AIM OF THE EXERCISE: Your task is to print, exactly and only, the lines from the start of the entries below through the line with "Maximize the terminal panel size". Include both ends, but skip the pictures.

-- INFORMATION PROVIDED follows --

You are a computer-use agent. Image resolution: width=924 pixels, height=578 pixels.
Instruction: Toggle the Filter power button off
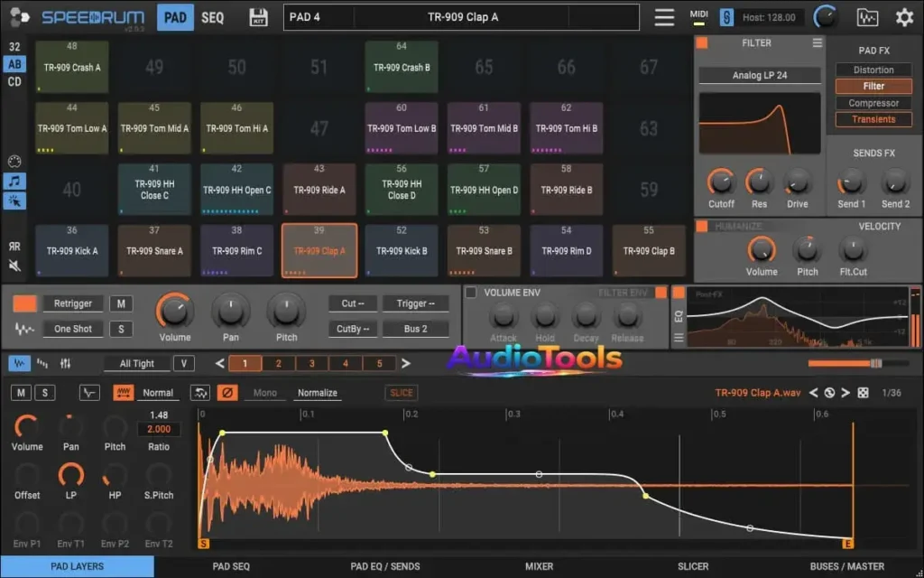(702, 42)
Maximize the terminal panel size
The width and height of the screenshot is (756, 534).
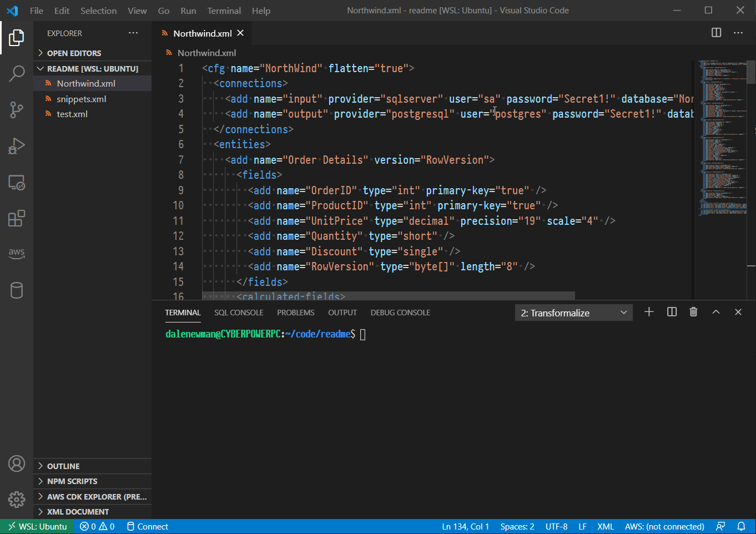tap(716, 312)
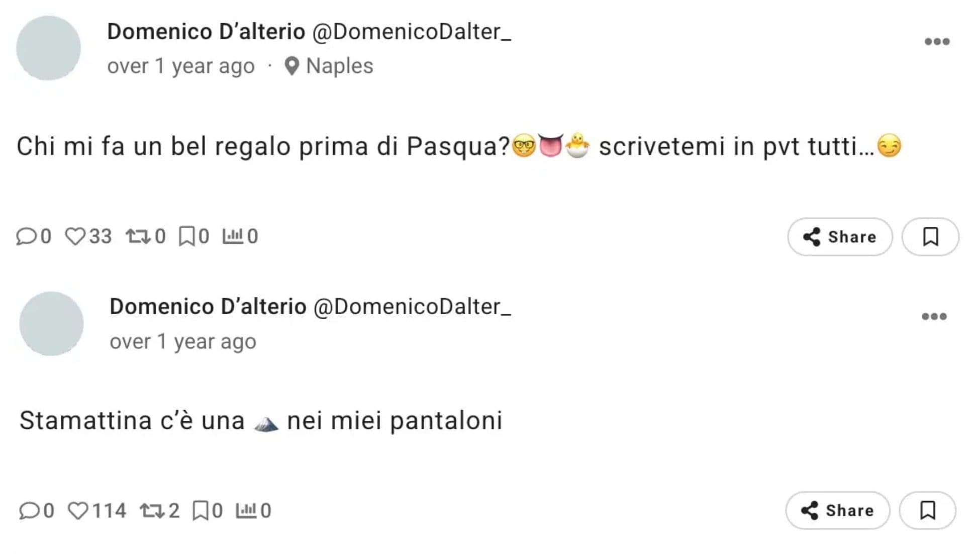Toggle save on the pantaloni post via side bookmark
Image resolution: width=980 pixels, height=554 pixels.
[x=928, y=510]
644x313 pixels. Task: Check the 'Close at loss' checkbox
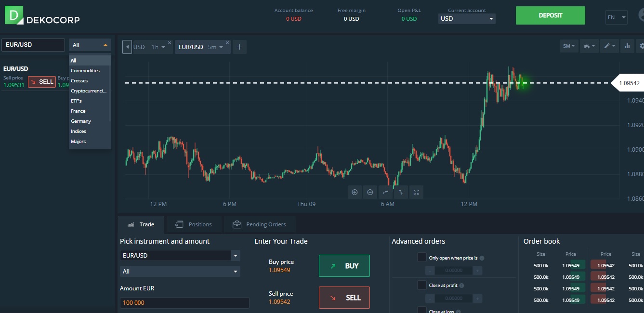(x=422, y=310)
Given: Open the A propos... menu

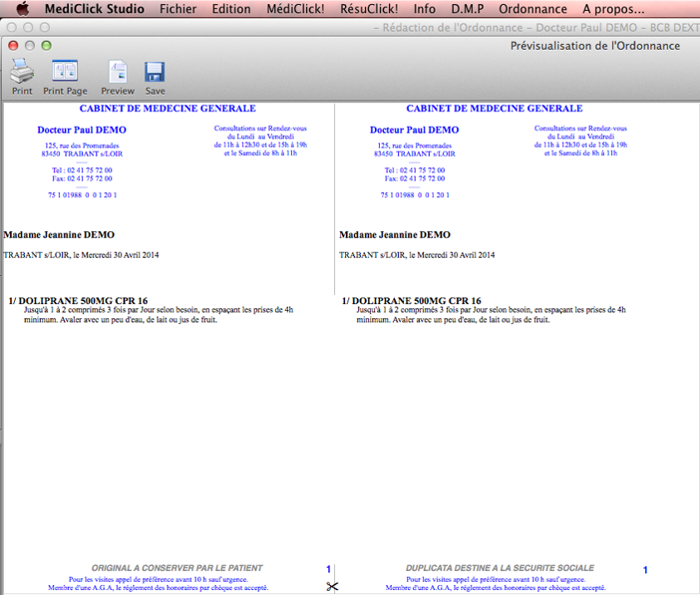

-- INFORMATION PROVIDED concluded --

FINAL ANSWER:
You are a computer-use agent. Image resolution: width=924 pixels, height=578 pixels.
Instruction: Toggle the Filter power button off
(702, 42)
Maximize the terminal panel size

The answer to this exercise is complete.